TASK TO COMPLETE:
In the records below, find the line holding "Task: Click the search"; copy it and every line after it to the end, omitting all images.

Content starts

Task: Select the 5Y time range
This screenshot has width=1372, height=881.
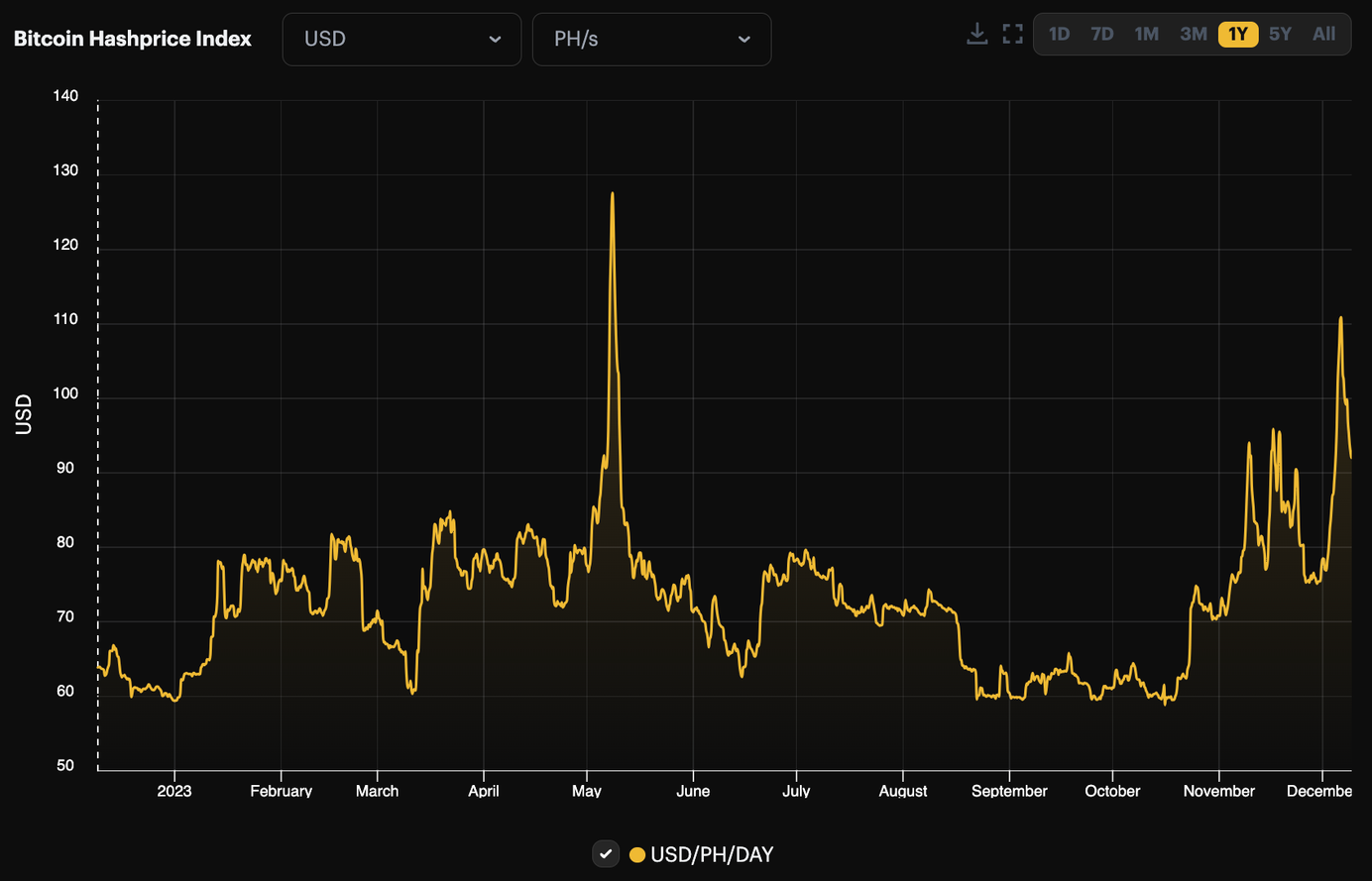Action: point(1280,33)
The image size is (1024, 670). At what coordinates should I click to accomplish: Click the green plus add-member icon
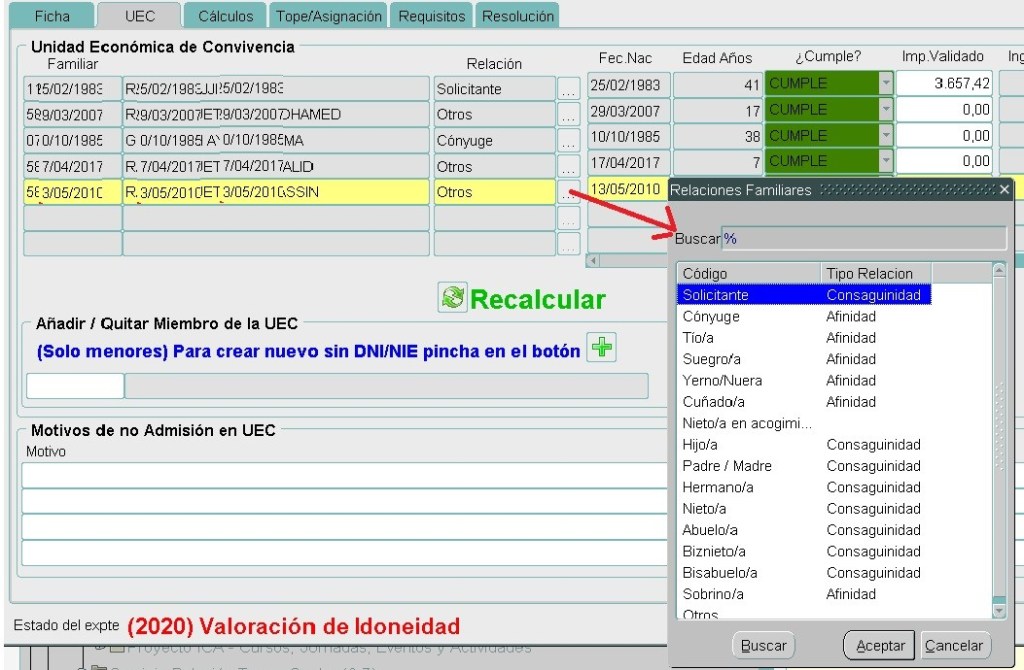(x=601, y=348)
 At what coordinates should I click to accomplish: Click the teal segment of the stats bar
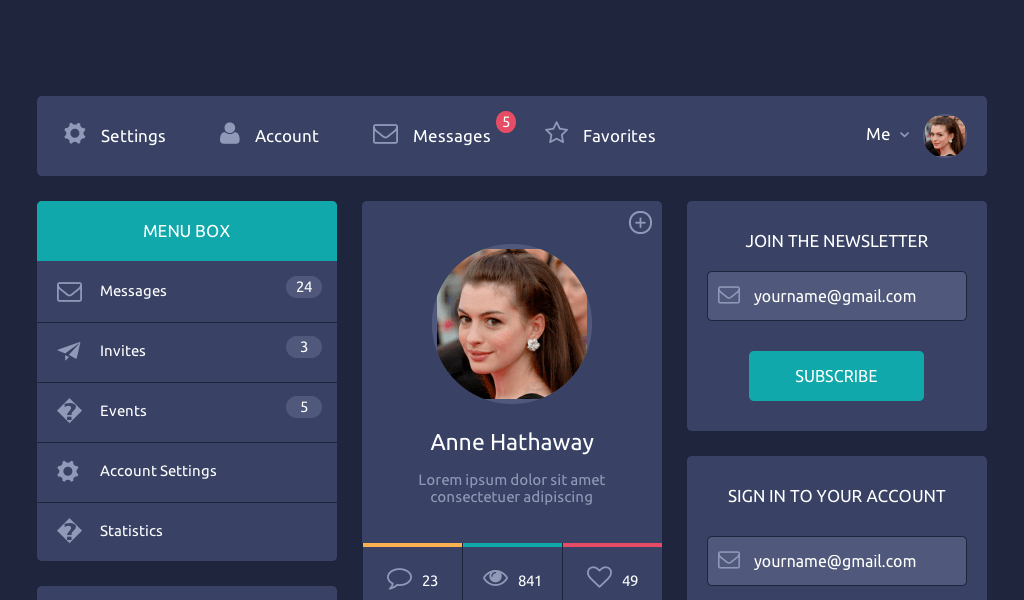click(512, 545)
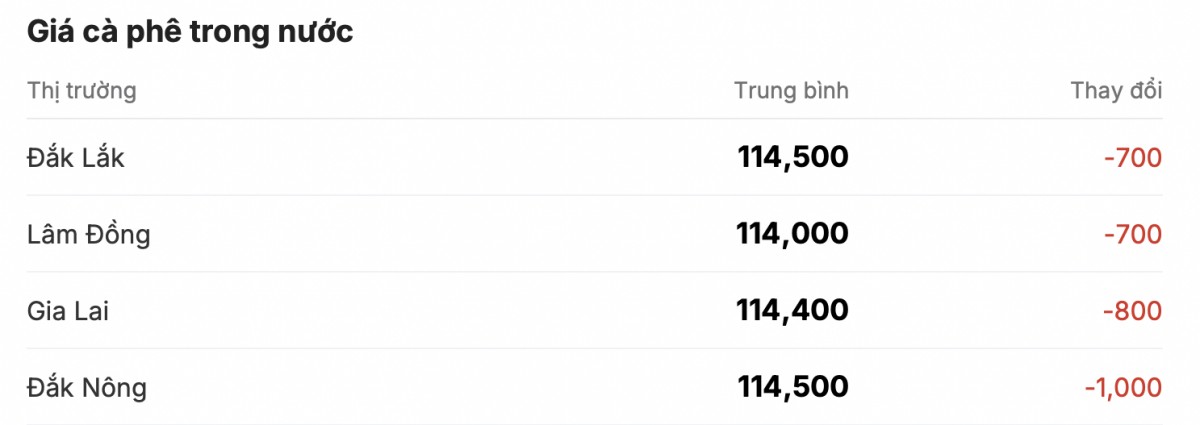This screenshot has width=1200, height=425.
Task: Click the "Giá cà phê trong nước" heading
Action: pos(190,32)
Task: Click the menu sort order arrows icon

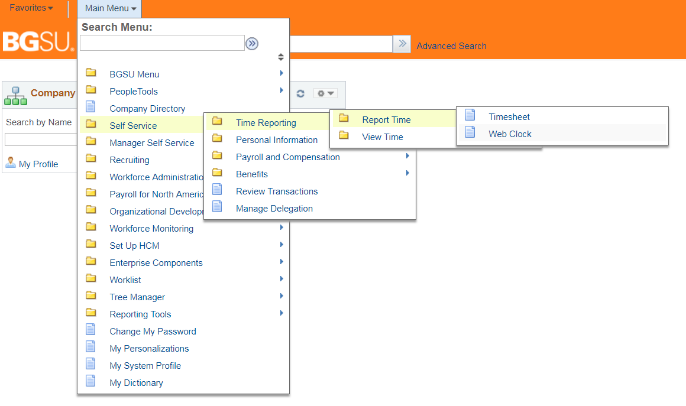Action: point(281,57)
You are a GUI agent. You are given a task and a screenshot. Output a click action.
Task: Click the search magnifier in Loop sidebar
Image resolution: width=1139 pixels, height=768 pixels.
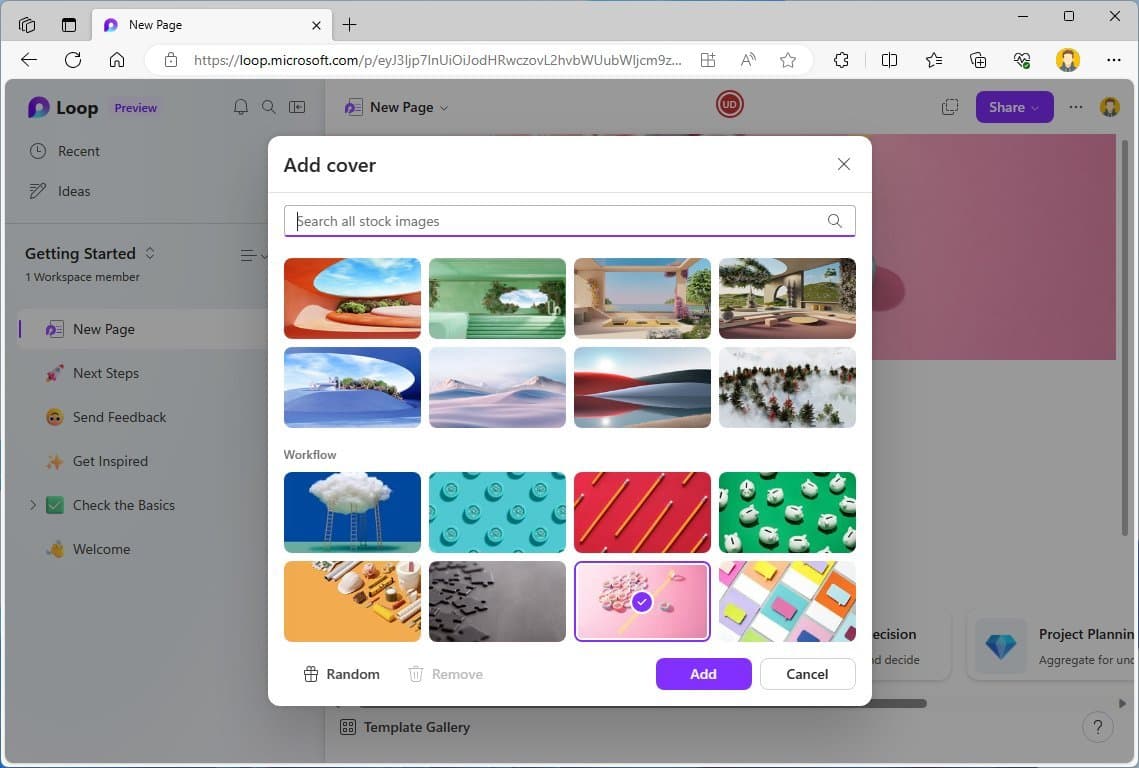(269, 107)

Content ends

TASK ANSWER:
Task: Click the search magnifier in Loop sidebar
Image resolution: width=1139 pixels, height=768 pixels.
(269, 107)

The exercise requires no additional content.